Stored records
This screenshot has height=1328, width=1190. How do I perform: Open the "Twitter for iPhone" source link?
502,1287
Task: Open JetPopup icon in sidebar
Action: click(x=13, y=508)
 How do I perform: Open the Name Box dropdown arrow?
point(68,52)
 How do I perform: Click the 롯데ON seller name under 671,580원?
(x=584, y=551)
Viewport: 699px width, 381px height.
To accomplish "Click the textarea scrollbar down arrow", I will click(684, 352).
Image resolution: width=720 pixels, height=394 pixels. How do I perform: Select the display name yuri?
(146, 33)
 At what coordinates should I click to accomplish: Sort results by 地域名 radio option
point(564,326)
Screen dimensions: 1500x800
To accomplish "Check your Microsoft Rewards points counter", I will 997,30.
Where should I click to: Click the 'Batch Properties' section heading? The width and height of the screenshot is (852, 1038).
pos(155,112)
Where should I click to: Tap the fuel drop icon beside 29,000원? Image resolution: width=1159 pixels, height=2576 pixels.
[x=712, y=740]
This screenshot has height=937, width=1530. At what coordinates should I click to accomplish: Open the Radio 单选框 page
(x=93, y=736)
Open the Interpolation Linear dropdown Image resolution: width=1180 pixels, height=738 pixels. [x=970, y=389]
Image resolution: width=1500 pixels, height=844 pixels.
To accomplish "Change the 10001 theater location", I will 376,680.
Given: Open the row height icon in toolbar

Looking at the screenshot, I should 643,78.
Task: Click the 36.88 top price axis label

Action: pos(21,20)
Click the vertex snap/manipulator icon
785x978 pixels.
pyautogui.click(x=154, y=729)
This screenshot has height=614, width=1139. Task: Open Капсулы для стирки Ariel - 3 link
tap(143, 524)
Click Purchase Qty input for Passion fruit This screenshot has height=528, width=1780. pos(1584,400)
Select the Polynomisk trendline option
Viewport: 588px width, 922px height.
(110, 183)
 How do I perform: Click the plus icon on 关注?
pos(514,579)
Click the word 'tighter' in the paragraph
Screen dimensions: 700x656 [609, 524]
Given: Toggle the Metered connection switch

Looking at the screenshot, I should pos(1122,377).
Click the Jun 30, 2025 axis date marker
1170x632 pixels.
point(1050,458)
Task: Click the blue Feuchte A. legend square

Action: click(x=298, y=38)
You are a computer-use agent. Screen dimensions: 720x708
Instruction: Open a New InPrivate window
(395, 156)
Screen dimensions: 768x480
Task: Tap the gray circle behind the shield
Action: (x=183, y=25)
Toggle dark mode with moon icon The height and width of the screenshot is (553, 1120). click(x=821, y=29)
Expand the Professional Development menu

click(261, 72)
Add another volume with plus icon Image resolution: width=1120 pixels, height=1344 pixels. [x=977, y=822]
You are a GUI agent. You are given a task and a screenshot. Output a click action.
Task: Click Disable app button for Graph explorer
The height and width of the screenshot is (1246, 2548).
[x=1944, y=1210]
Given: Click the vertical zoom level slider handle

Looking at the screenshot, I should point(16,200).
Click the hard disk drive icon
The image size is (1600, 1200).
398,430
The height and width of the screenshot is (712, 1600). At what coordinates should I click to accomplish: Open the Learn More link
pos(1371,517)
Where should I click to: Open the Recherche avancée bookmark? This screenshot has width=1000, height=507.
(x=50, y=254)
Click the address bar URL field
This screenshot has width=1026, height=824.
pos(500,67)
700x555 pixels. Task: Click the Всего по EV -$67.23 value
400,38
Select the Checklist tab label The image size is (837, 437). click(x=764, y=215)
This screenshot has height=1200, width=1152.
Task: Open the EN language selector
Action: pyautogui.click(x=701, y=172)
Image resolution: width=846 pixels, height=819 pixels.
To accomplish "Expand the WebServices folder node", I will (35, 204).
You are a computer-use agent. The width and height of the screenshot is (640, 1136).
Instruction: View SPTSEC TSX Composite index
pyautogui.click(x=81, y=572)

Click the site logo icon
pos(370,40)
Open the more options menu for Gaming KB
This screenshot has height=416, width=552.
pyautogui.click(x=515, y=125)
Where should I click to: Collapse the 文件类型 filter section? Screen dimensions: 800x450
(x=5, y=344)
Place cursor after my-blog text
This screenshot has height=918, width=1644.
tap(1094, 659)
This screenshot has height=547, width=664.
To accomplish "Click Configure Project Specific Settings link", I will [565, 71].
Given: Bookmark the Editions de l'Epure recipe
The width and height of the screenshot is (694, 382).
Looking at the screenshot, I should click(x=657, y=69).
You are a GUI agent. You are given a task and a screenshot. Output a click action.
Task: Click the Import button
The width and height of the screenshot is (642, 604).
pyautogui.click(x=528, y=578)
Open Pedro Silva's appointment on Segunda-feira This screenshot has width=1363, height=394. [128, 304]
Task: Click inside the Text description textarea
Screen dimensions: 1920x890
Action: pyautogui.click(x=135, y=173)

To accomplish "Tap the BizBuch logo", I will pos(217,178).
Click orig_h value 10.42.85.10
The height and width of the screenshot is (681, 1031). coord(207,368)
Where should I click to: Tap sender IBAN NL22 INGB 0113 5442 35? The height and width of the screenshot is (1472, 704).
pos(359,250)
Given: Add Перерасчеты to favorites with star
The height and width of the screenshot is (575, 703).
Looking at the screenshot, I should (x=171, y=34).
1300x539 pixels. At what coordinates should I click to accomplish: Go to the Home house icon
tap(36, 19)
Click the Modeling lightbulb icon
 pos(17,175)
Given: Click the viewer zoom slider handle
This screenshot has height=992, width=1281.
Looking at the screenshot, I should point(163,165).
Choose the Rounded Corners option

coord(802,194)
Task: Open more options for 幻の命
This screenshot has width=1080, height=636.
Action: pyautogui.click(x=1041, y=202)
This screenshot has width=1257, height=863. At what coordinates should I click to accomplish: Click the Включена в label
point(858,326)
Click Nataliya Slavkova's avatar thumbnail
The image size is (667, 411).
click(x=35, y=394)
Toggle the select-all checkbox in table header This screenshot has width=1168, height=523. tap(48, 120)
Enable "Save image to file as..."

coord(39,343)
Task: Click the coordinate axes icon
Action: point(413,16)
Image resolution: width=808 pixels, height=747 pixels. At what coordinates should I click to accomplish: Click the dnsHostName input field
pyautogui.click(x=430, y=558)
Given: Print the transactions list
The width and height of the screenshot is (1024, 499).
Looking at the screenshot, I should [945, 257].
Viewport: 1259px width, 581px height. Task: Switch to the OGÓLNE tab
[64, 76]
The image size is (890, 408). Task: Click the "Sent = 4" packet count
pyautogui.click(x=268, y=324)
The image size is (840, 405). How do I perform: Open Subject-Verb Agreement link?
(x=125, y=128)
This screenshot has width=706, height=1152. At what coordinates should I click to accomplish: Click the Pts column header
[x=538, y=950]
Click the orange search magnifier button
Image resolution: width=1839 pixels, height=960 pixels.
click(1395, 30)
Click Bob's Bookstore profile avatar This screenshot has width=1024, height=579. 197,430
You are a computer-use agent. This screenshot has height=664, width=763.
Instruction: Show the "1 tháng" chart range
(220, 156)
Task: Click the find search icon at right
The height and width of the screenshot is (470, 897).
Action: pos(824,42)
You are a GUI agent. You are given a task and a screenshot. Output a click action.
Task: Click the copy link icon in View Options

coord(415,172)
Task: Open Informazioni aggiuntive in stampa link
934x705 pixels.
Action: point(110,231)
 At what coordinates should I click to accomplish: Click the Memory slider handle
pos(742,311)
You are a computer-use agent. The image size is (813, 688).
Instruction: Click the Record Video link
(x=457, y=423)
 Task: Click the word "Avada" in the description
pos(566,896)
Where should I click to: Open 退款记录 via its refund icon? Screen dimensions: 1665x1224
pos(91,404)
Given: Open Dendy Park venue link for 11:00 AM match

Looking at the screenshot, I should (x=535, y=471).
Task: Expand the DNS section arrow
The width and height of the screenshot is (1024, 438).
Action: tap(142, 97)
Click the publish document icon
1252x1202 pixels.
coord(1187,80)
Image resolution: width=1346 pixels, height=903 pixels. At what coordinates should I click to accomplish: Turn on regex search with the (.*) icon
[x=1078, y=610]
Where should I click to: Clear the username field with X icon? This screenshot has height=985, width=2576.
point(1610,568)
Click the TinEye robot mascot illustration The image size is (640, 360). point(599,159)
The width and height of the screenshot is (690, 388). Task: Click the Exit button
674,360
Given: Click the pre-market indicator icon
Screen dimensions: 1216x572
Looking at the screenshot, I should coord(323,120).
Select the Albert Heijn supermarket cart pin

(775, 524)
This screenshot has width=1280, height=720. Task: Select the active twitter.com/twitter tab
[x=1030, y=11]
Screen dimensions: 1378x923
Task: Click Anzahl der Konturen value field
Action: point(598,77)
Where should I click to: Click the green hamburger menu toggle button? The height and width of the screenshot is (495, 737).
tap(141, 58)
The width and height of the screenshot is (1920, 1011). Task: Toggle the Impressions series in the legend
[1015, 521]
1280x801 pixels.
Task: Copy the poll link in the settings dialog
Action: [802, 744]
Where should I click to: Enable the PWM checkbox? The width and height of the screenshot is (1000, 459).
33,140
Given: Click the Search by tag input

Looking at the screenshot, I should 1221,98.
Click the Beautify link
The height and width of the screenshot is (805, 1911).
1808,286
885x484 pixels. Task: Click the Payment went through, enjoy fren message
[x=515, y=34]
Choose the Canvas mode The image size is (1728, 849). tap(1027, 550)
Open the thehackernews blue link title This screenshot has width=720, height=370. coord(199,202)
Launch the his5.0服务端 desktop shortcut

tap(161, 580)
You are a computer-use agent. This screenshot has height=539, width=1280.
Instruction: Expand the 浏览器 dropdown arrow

* Your instructions
Give the count of lines in the data above holding the word "will", and nothing beyond it.

* Result
6